• [To do]:
Would you please write out every record exactly?

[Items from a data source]
--- START ---
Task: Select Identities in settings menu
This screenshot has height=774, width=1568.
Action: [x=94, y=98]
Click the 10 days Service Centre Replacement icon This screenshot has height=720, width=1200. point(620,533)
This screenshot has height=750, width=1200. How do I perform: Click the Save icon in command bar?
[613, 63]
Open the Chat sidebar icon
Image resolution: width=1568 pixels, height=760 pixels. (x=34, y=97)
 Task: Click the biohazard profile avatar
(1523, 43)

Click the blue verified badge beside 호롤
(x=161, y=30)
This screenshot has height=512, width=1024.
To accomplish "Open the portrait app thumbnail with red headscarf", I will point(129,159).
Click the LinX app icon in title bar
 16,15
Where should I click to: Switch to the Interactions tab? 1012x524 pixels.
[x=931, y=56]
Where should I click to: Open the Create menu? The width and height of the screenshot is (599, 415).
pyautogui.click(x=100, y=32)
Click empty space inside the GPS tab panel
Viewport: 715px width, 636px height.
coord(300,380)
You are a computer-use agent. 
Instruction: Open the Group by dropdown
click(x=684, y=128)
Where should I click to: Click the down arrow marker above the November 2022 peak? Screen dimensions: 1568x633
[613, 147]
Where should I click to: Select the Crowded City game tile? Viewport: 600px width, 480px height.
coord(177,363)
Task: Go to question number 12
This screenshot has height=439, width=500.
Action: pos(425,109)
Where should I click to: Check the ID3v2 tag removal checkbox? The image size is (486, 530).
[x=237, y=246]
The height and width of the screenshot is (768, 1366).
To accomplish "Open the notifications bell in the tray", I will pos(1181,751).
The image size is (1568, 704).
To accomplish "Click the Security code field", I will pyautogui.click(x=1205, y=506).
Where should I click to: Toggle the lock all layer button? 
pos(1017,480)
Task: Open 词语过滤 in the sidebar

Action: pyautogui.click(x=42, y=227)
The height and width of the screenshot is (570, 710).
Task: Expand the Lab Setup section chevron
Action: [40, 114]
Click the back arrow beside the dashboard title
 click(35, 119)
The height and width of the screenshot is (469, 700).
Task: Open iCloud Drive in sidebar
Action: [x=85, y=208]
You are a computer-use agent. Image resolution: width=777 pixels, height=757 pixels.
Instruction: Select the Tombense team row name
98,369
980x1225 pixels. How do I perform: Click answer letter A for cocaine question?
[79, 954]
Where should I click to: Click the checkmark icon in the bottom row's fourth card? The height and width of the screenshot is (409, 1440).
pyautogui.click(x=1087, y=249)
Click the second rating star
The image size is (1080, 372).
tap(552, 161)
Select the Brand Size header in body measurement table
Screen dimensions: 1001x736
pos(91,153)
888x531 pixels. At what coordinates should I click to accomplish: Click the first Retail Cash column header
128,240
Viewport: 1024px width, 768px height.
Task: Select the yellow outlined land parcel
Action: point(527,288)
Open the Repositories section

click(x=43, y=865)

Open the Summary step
--- END ---
• [Result of the task]:
Task: Select Identities in settings menu
This screenshot has height=774, width=1568.
Action: [x=94, y=98]
Click the 10 days Service Centre Replacement icon This screenshot has height=720, width=1200. point(620,533)
This screenshot has height=750, width=1200. How do I perform: Click the Save icon in command bar?
[613, 63]
Open the Chat sidebar icon
Image resolution: width=1568 pixels, height=760 pixels. (x=34, y=97)
 Task: Click the biohazard profile avatar
(1523, 43)

Click the blue verified badge beside 호롤
(x=161, y=30)
This screenshot has height=512, width=1024.
To accomplish "Open the portrait app thumbnail with red headscarf", I will point(129,159).
Click the LinX app icon in title bar
 16,15
Where should I click to: Switch to the Interactions tab? 1012x524 pixels.
[x=931, y=56]
Where should I click to: Open the Create menu? The width and height of the screenshot is (599, 415).
pyautogui.click(x=100, y=32)
Click empty space inside the GPS tab panel
Viewport: 715px width, 636px height.
coord(300,380)
You are a computer-use agent. 
Instruction: Open the Group by dropdown
click(x=684, y=128)
Where should I click to: Click the down arrow marker above the November 2022 peak? Screen dimensions: 1568x633
[613, 147]
Where should I click to: Select the Crowded City game tile? Viewport: 600px width, 480px height.
coord(177,363)
Task: Go to question number 12
This screenshot has height=439, width=500.
Action: pos(425,109)
Where should I click to: Check the ID3v2 tag removal checkbox? The image size is (486, 530).
[x=237, y=246]
The height and width of the screenshot is (768, 1366).
To accomplish "Open the notifications bell in the tray", I will pos(1181,751).
The image size is (1568, 704).
To accomplish "Click the Security code field", I will pyautogui.click(x=1205, y=506).
Where should I click to: Toggle the lock all layer button? 
pos(1017,480)
Task: Open 词语过滤 in the sidebar

Action: pyautogui.click(x=42, y=227)
The height and width of the screenshot is (570, 710).
Task: Expand the Lab Setup section chevron
Action: [40, 114]
Click the back arrow beside the dashboard title
 click(35, 119)
The height and width of the screenshot is (469, 700).
Task: Open iCloud Drive in sidebar
Action: [x=85, y=208]
You are a computer-use agent. Image resolution: width=777 pixels, height=757 pixels.
Instruction: Select the Tombense team row name
98,369
980x1225 pixels. How do I perform: Click answer letter A for cocaine question?
[79, 954]
Where should I click to: Click the checkmark icon in the bottom row's fourth card? The height and width of the screenshot is (409, 1440).
pyautogui.click(x=1087, y=249)
Click the second rating star
The image size is (1080, 372).
tap(552, 161)
Select the Brand Size header in body measurement table
Screen dimensions: 1001x736
pos(91,153)
888x531 pixels. At what coordinates should I click to accomplish: Click the first Retail Cash column header
128,240
Viewport: 1024px width, 768px height.
Task: Select the yellow outlined land parcel
Action: point(527,288)
Open the Repositories section

click(x=43, y=865)

Open the Summary step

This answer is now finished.